- [GIVEN TASK 1]:
Write out everything in the entries from the line containing "You are a GUI" down to the end of the entries, both ends included, and leave the pictures out of your copy.

- [TEXT TO READ]:
::::

Question

Stearic acid $\left[C{H}_3\right(C{H}_2{)}_{16}C{O}_{2}H]$ is a fatty acid. $1.0g$ of stearic acid was burned in a bomb calorimetre. The bomb had a heat capacity of $652J{/}^{\circ }C$. If the temperature of $500g$ water $(c=4.18J/g{}^{\circ }C)$ rose from $25.0to39.3{}^{\circ }C$, how much heat was released when the stearic acid was burned? [Given $C_p\left(H_{2}O\right)=4.18J/g{}^{\circ }C]$

• A. $-39.21kJ$
• B. $-29.91kJ$
• C. $-108kJ$
• D. $-9.32kJ$

Answer 1

The correct option is A $-39.21kJ$

The heat released by reaction of burning of stearic acid in a calorimetre will be used to supplement the heat capacity of bomb calorimeter and to raise the temperature. So,
$q_{\text{calorimetre}}=q_{\text{bomb}}+q_{\text{water}}$
$q_{\text{calorimetre}}=[\text{Heat capacity of calorimeter}+(m_{\text{water}}\times c\left)\right]△T$
Putting the values we get,
$q_{\text{calorimetre}}=(652+500\times 4.18)\times 14.3$
$=39210Jor39.21kJ$
$\therefore q_{\text{reaction}}=-q_{\text{calorimetre}}=-39.21kJ$

::::

- [DATASET CONTENT]:
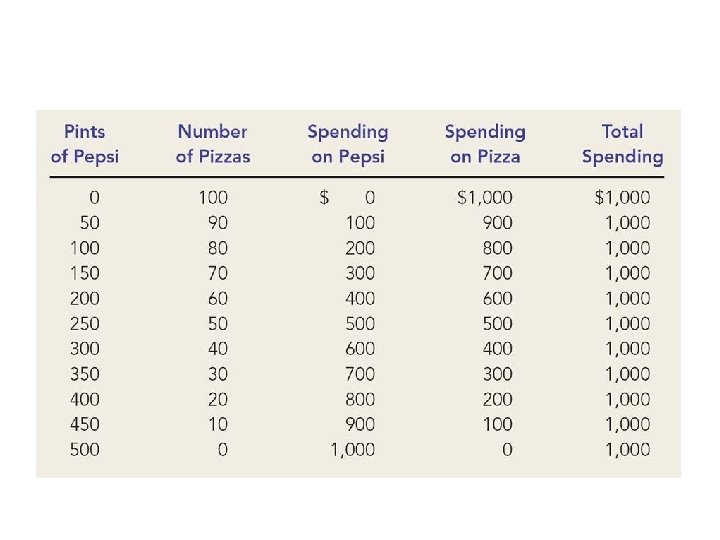This screenshot has height=540, width=720.
Task: Click the 10 value in Number of Pizzas
Action: (217, 424)
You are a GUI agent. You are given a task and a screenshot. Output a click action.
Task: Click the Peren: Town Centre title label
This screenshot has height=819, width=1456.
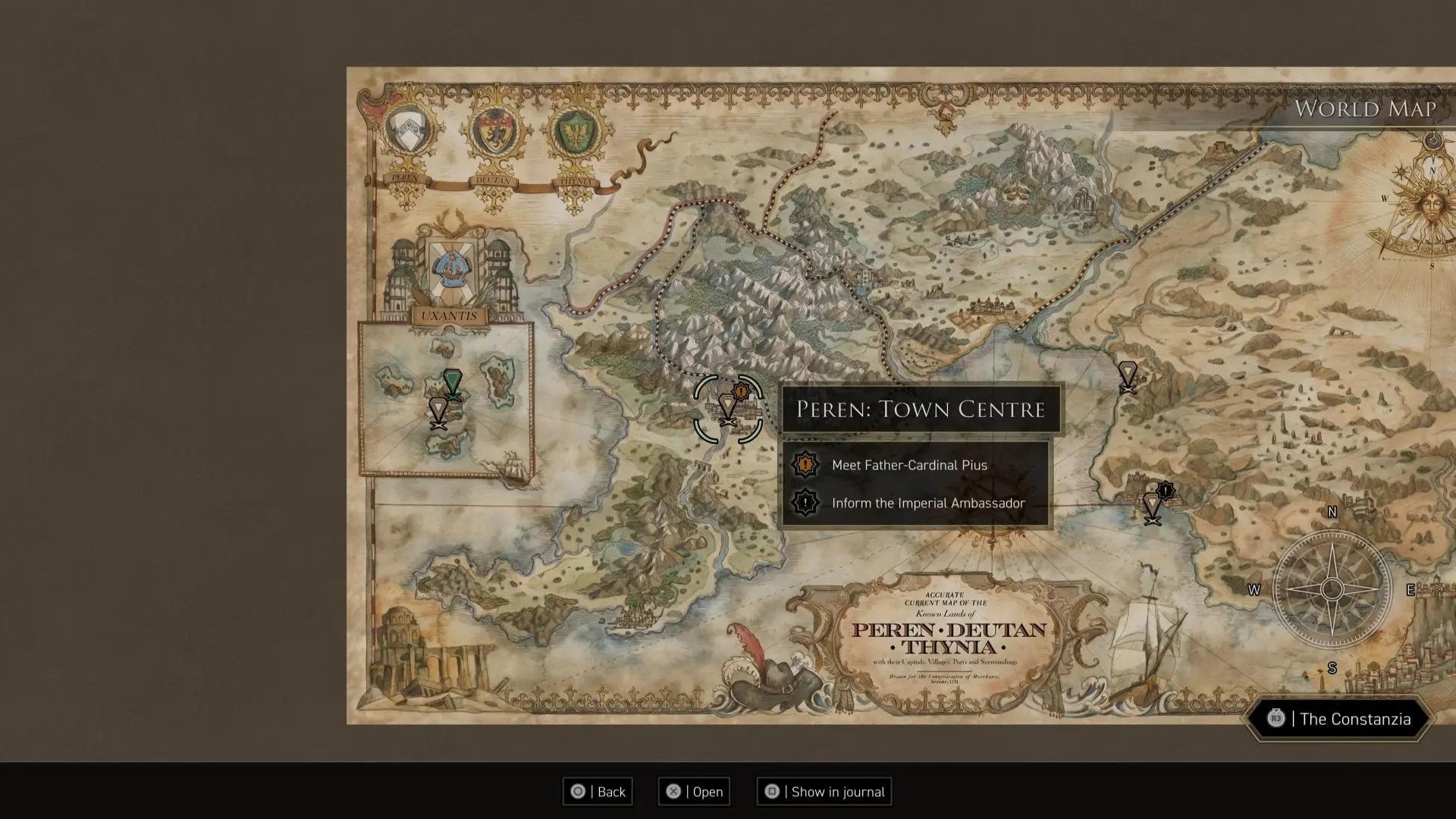[921, 410]
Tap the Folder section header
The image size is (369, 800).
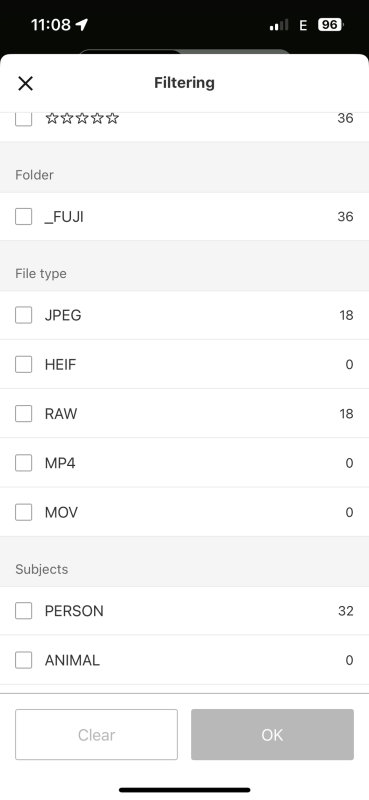(34, 175)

::::

- [GIVEN TASK 2]:
Answer these from the calorimetry problem:
(a) What heat capacity is given for the bomb?
(b) How many grams of water were heated?
(c) Which lettered option does the answer mark as correct?

- [WRITTEN ANSWER 1]:
You are a GUI agent. You are given a task and a screenshot. Output a click action.
Task: Click the Peren: Town Centre title label
This screenshot has height=819, width=1456.
[921, 410]
Tap the Folder section header
The image size is (369, 800).
(34, 175)

- [WRITTEN ANSWER 2]:
(a) 652 J/°C
(b) 500 g
(c) Option A (−39.21 kJ)